Count the lines in the listing below that contain the string "Middle", and reply with the count alone.

Input for this task:
"""

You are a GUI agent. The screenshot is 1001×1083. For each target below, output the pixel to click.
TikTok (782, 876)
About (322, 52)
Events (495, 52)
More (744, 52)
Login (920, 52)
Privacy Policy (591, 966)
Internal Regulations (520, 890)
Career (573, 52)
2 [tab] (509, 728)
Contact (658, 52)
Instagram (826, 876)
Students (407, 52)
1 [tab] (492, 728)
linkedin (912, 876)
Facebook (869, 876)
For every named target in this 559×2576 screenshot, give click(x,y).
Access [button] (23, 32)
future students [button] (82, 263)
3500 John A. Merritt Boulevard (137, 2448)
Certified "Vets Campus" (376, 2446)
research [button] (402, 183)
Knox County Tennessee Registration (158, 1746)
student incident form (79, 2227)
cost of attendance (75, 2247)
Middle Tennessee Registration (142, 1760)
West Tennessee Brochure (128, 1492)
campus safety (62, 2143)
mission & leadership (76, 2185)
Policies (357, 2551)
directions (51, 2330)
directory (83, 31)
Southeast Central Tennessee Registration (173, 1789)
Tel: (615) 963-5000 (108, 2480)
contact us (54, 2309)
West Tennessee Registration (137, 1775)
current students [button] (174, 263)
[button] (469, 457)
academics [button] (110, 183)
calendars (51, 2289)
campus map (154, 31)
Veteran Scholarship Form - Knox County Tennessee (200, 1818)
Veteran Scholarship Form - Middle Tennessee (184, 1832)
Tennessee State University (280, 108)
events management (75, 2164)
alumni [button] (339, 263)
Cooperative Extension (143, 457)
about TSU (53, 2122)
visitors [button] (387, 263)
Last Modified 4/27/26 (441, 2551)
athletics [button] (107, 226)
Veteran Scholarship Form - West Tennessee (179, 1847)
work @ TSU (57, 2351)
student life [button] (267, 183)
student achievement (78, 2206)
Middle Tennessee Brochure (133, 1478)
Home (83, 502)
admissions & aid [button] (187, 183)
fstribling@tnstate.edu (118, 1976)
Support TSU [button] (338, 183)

"""

Correct answer: 3